Председатель побледнел. Салли Браун забилась в дальний угол скамьи подсудимых и с исказившимся лицом слушала свою быстро развивающуюся протеже. Под нянькиным широким плащом формы Августы раздавались и в ширину, и в длину; она росла, как тыква под плащом восточного фокусника.
– Мне кажется, — сказал председатель прерывающимся голосом, — что лучше увезти ре… их домой.
– Господин председатель, — поспешно вмешался прокурор, — этот ребенок, то есть, я хотел сказать, эта леди может дать очень важные для нас показания. Прежде чем отпустить ее, я предлагаю допросить ее. Мы сократим допрос, насколько это возможно. Полагаю, она понимает, что такое присяга.
– Конечно, понимаю. Я все понимаю. Но теперь я, право, не в состоянии отвечать на вопросы, — сказала Августа пискляво, но сердито. — Сегодня я не могу. Как-нибудь в другой раз — пожалуйста, я к вашим услугам. Я ничего не имею против того, чтобы сообщить господину председателю обо всех обстоятельствах моего пребывания у миссис Браун. Есть и еще кое-какие факты, относящиеся к уходу за детьми в работном доме, которые я также желала бы довести до вашего сведения. В настоящую минуту, однако, я должна просить позволения удалиться для отдыха, в котором так нуждаюсь.
– За всю свою практику, — торжественно заговорил председатель, — я никогда не слышал и не видел ничего подобного! Это небывалый случай. Я уж и не знаю теперь, как мне поступить. Разумнее всего, я думаю, отложить дело, чтобы иметь возможность выслушать показания этого ребенка, то есть этой леди, хотел я сказать. То, что она говорит, весьма серьезно. Но сегодня, при таких исключительных обстоятельствах, мы едва ли можем подвергнуть ее допросу. Она, вероятно, потрясена своими беспримерными приключениями. Что касается вас, мисс, — обратился он ко все еще сотрясавшейся от рыданий Прюденс, — то я должен выразить свое сожаление, ведь я не поверил тому, что оказалось правдивым и точным изложением событий. Меня оправдывает лишь одно: случай с вашей сестрой до такой степени исключительный, что ни я, ни кто другой не мог поверить в него без доказательств. Они, в свою очередь, появились самым непредвиденным образом, и теперь я могу заверить вас в том, что вы выходите из зала суда свободной от всяких подозрений. Ваши слова не подлежат сомнению.

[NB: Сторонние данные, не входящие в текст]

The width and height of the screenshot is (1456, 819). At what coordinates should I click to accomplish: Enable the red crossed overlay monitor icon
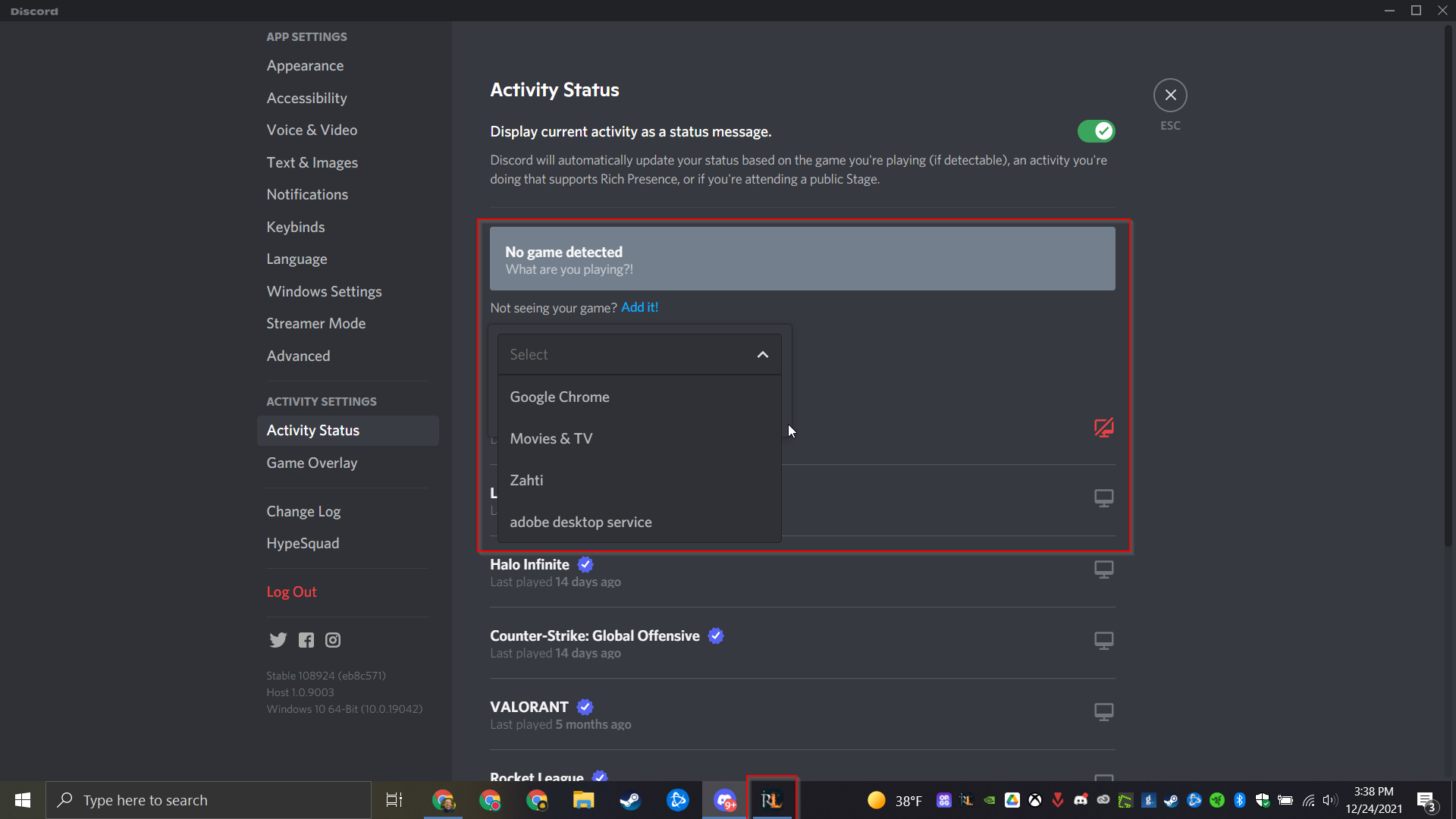(x=1103, y=428)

Публика разразилась бурей аплодисментов, но всех тотчас призвали к порядку. Заплаканная, краснеющая, улыбающаяся, но гордая собой Прюденс вышла из зала суда с Августой. Последняя в это время уже приняла вид восьмилетней девочки, к босым ножкам которой пристали оборванные лоскутки крошечных вязаных детских башмачков.

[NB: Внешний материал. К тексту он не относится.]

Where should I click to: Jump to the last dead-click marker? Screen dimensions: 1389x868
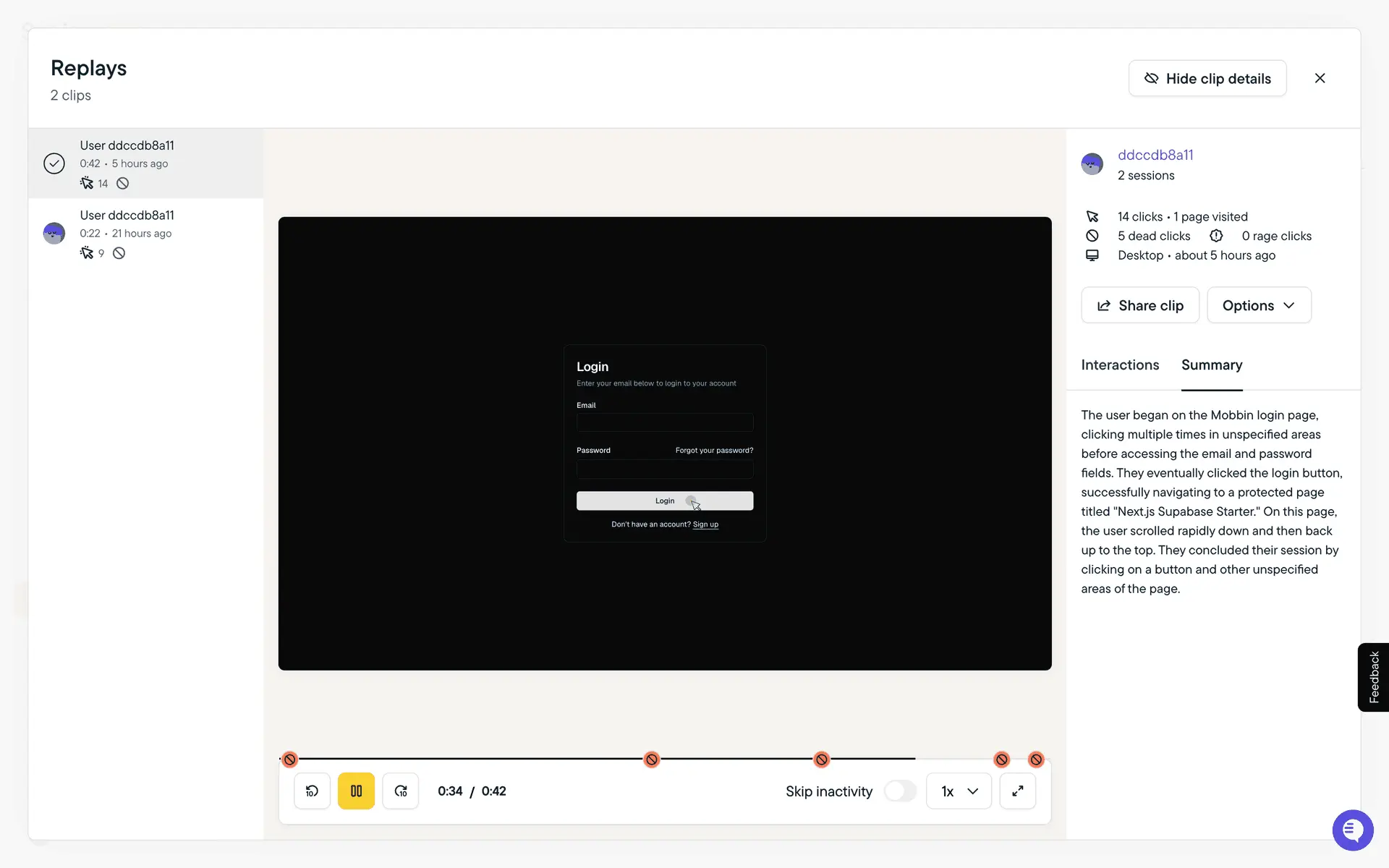coord(1036,760)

Молва о случившемся разнеслась очень быстро, и у дверей суда собралась огромная толпа любопытных. Прюденс попятились, испуганная этим зрелищем, но полицейский, заметив ее волнение, кликнул извозчика к боковому выходу и усадил сестер в экипаж. Когда они тронулись, обманутая толпа заметила их, и оглушительные аплодисменты дружным залпом огласили Ароу-стрит.